THE Psychiatric Nurses' Association has said it is angry and disgusted at a plan to move residents from a high-support psychiatric home and use it as a methadone clinic.
It said the decision to move the residents of the Weir Home in Cork Street, Dublin, was "an act of cynical expediency". Some residents have been in the home for 15 years.
The Eastern Health Board has consistently denied that the need to provide a methadone clinic for heroin addicts was behind the move. It said it had planned to move the residents to superior accommodation before the establishment of a methadone clinic had been decided upon.
The PNA, however, claimed that the news of the move came as a shock to the management team, and that EHB staff had been "scouring the suburbs" in search of alternative accommodation.
The EHB said it had not yet decided on the locations to which the 24 people now in the home would be moved.
The PNA argued that the residents have been assimilated into the area in a near-perfect example of community care.

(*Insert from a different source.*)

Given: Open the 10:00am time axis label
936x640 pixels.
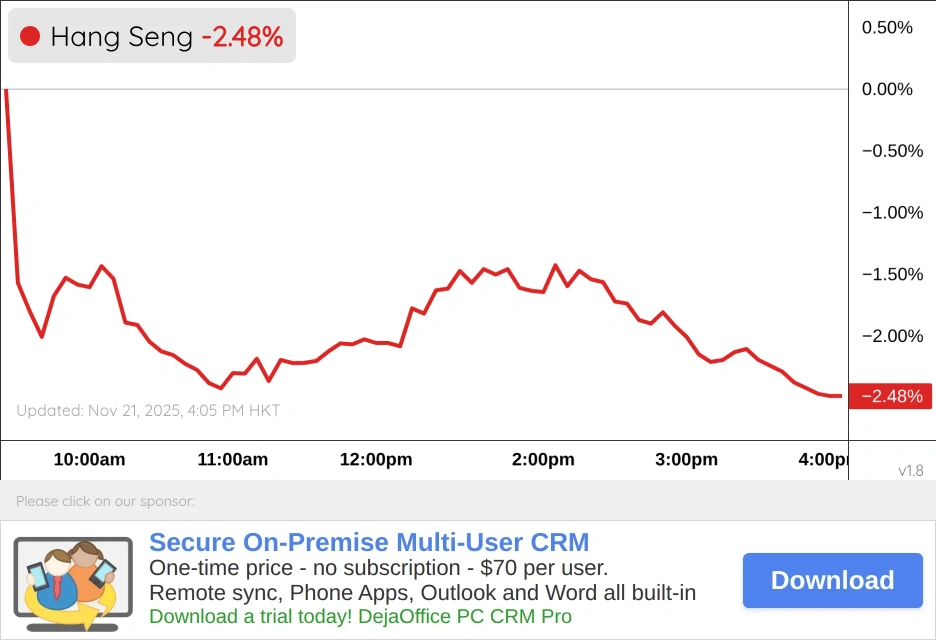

Many would inevitably be rehospitalised if they were removed "from neighbours who know, accept and support them from a mature and welcoming community, from shops and pubs and walks they know and are content in The move, said the PNA, could prove disastrous for many of these middle-aged men."
There was an overwhelming need for treatment facilities for drug addicts, the PNA acknowledged. However, the right to treatment by one needy group cannot be allowed to negate the rights of those who already have it, it added.